The 256Gb dies are stacked in 16 layers to form a single 512GB package, with a total of 32 NAND flash packages in the 15.36TB drive. Utilizing Samsung's third-generation, 256-gigabit (Gb) V-NAND technology, which stacks cell-arrays in 48 layers, the PM1633a line-up is expected to be faster and more reliable than its predecessor, the PM1633. That model used Samsung's second-generation, 32-layer, 128Gb V-NAND memory.
In 2014, Samsung became the first company to announce a 3D NAND flash chip with a 3-bit MLC architecture. In October 2014, the company announced it was mass producing a 32-layer V-NAND chip. Then, last August, it followed up by mass producing a 48-layer V-NAND chip.
While Samsung may be the first to do so, it's not alone in developing 48-layer 3D NAND chips.
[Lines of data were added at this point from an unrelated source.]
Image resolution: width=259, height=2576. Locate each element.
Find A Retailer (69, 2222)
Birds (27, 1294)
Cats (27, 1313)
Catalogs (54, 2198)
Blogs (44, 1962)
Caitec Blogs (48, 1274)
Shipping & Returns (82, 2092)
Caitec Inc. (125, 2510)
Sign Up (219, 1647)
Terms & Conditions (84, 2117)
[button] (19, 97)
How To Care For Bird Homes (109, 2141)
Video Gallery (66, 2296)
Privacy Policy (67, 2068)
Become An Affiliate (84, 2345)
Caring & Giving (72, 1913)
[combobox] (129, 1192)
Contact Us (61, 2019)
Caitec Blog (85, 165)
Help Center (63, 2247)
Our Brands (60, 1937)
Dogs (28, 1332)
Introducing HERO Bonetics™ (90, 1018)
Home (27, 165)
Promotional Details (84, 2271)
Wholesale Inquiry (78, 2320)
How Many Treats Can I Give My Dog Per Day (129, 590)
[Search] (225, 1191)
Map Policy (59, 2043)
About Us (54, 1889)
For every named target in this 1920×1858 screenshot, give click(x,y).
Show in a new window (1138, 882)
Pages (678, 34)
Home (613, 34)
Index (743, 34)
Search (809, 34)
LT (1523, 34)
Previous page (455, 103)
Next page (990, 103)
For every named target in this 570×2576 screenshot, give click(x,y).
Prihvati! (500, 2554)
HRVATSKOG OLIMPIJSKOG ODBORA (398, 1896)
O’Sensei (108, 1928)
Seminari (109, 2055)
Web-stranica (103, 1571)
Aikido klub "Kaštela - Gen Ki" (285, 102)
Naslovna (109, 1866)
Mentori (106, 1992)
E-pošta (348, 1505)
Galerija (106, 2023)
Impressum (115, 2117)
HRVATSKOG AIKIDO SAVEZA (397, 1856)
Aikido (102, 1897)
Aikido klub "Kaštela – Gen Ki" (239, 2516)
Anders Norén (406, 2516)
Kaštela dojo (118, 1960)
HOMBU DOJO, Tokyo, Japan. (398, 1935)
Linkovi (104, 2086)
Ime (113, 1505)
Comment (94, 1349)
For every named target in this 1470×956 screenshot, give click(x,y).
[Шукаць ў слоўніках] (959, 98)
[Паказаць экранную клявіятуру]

Last year, SanDisk and Toshiba announced that they were also preparing to manufacture 256Gbit, 3-bit-per-cell (X3) 48-layer 3D NAND flash chips that offer twice the capacity of their previously densest memory.
Intel and Micron have also announced 3D NAND products. The two companies boasted that their technology would enable gum-stick-sized SSDs with more than 3.5 terabytes (TB) of storage and standard 2.5-in. SSDs with greater than 10TB.
Along with the 15.36TB model, Samsung will offer the PM1633a SSD in 7.68TB, 3.84TB, 1.92TB, 960GB and 480GB versions later this year. Because the SSDs are targeted at enterprise use, and will be sold to resellers who'll determine the retail prices, Samsung did not announce its own pricing for the drives.